- _Description of the task_
Write out each line of the records that has "Given" in it.

- _Stored items_
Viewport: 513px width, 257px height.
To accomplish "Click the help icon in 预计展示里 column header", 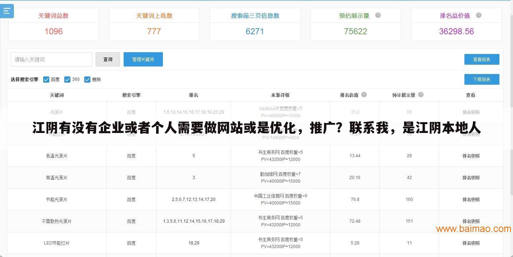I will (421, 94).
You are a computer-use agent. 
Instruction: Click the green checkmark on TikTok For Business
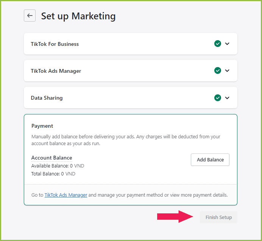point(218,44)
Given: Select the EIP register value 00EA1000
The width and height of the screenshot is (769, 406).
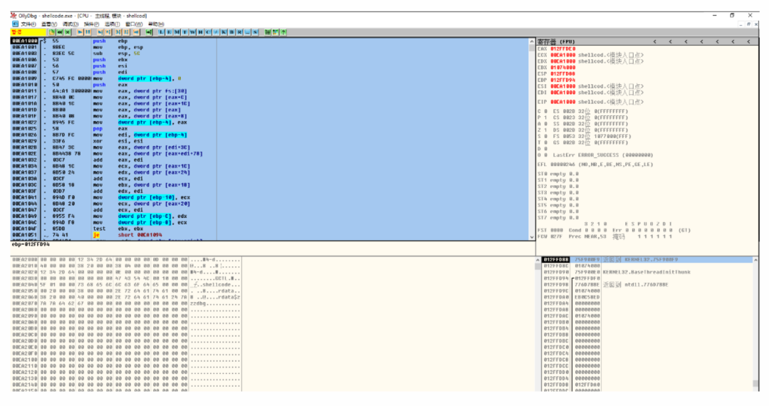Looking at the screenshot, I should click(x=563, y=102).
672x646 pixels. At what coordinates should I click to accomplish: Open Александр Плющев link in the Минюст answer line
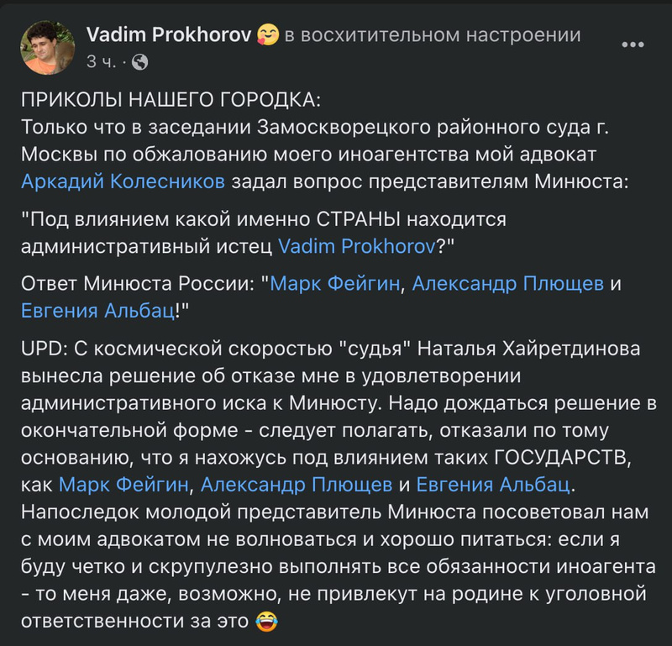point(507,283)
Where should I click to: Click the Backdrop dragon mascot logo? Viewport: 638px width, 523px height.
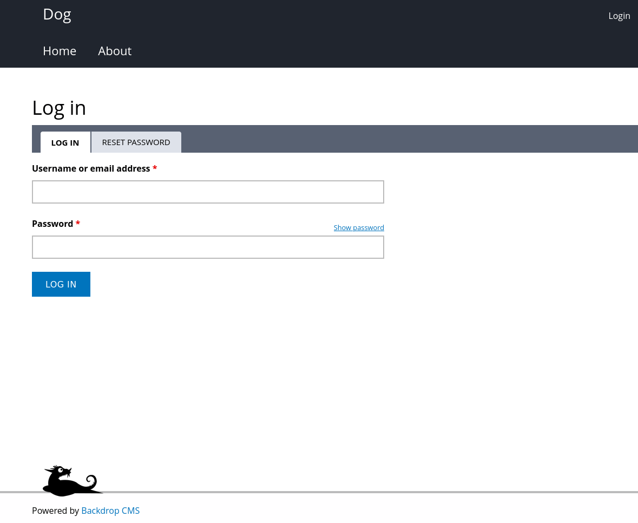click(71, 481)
--
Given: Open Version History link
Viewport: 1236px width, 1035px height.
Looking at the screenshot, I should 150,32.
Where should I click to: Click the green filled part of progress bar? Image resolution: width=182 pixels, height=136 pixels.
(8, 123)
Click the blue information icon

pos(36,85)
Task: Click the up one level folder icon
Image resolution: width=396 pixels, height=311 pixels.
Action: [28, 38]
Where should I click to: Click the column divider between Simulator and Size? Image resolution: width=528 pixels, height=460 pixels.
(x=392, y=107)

- _Answer to this problem_
Given: Select the EIP register value 00EA1000
Given: Open Version History link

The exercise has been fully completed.